Em 30 de abril de 1981, ocorreu a mais violenta ação terrorista da direita. Enquanto 20 mil pessoas assistiam quietas a um show musical promovido pelo Centro Brasil Democrático (Cebrade), uma potente bomba detonou no estacionamento, sobre o colo do sargento do Exército, Guilherme Pereira do Rosário, que morreu na hora. O capitão Wilson Machado, que dirigia o automóvel Puma de chapa "fria" em que ambos se encontravam, foi gravemente ferido mas sobreviveu. Uma segunda bomba foi colocada na casa de força do estacionamento, mas não explodiu.

O carro em que os dois militares estavam ficou completamente destruído, mas o atentado do Rio Centro jamais foi totalmente esclarecido

Apesar da notória evidência de que os militares vitimados pela bomba eram os terroristas, um relatório oficial divulgado pelo Exército apresentou os dois como vítimas de terroristas desconhecidos. O caso foi encerrado sem que os responsáveis jamais fossem punidos.


Em 1984, a campanha pelas eleições diretas para a escolha do novo presidente reuniu 1 milhão de pessoas no dia 10 de abril, no Rio de Janeiro, e 1 milhão de pessoas em 16 de abril, em São Paulo. Toda essa mobilização era em prol da aprovação da emenda Dante de Oliveira pelo Congresso, que restabeleceria a eleição direta para presidente da República.

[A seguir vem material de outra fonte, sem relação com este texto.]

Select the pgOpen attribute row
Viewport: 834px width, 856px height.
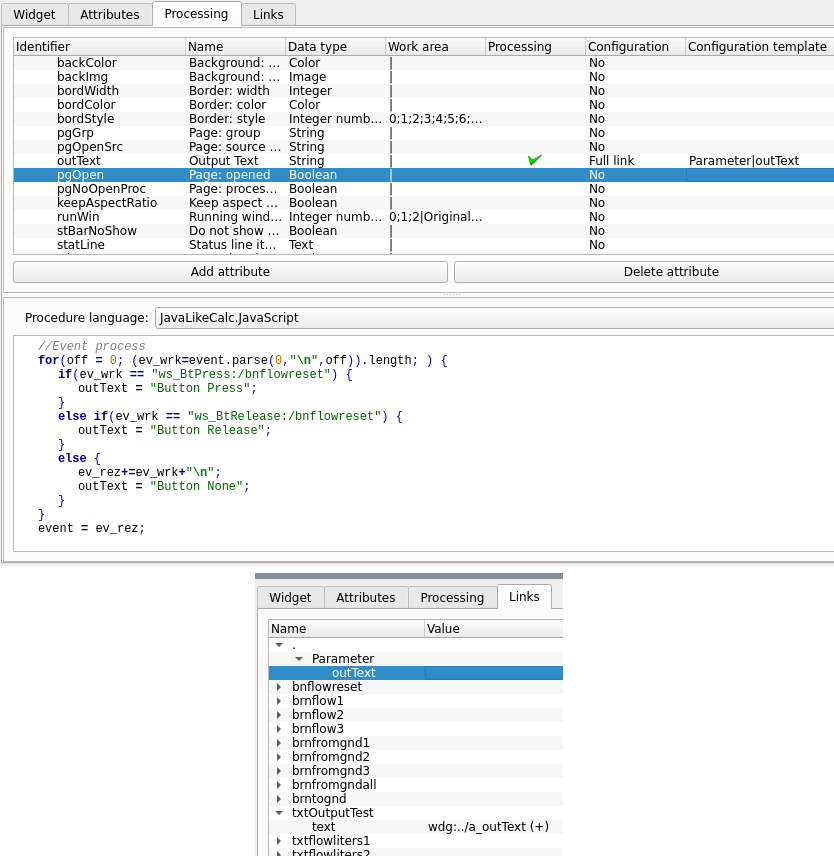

1 milhão de pessoas reunidas na Candelária, no Rio de Janeiro, em 1984, durante o Comício das Diretas

Em 25 de abril de 1984, o PDS, presidido por José Sarney, foi fiel à ditadura e a emenda Dante de Oliveira acabou rejeitada pelo Congresso Nacional. Em novembro de 1984, a eleição indireta para presidente, realizada por meio de votação interna no Colégio Eleitoral, escolheu o civil Tancredo Neves, do PMDB, como novo presidente do Brasil. Tancredo derrotou o candidato do PDS, Paulo Maluf, na disputa. Em 14 de março de 1985, um dia antes de sua posse, Tancredo foi submetido a uma operação às pressas no Hospital de Base de Brasília. Complicações se sucederam e o presidente foi operado 7 vezes. Depois de 39 dias internado, Tancredo Neves faleceu em 21 de abril de 1985.

Tancredo Neves



José Sarney

Ironicamente, a "Nova" República, como Tancredo Neves chamou o período que teria início com seu mandato, acabou tendo o vice de Tancredo, José Sarney, como seu primeiro presidente. O mesmo Sarney que liderou, em abril de 1984, a rejeição da emenda que propunha a escolha do novo presidente pelo povo. Começava ai, de forma curiosa e inesperada, uma nova fase da História do Brasil.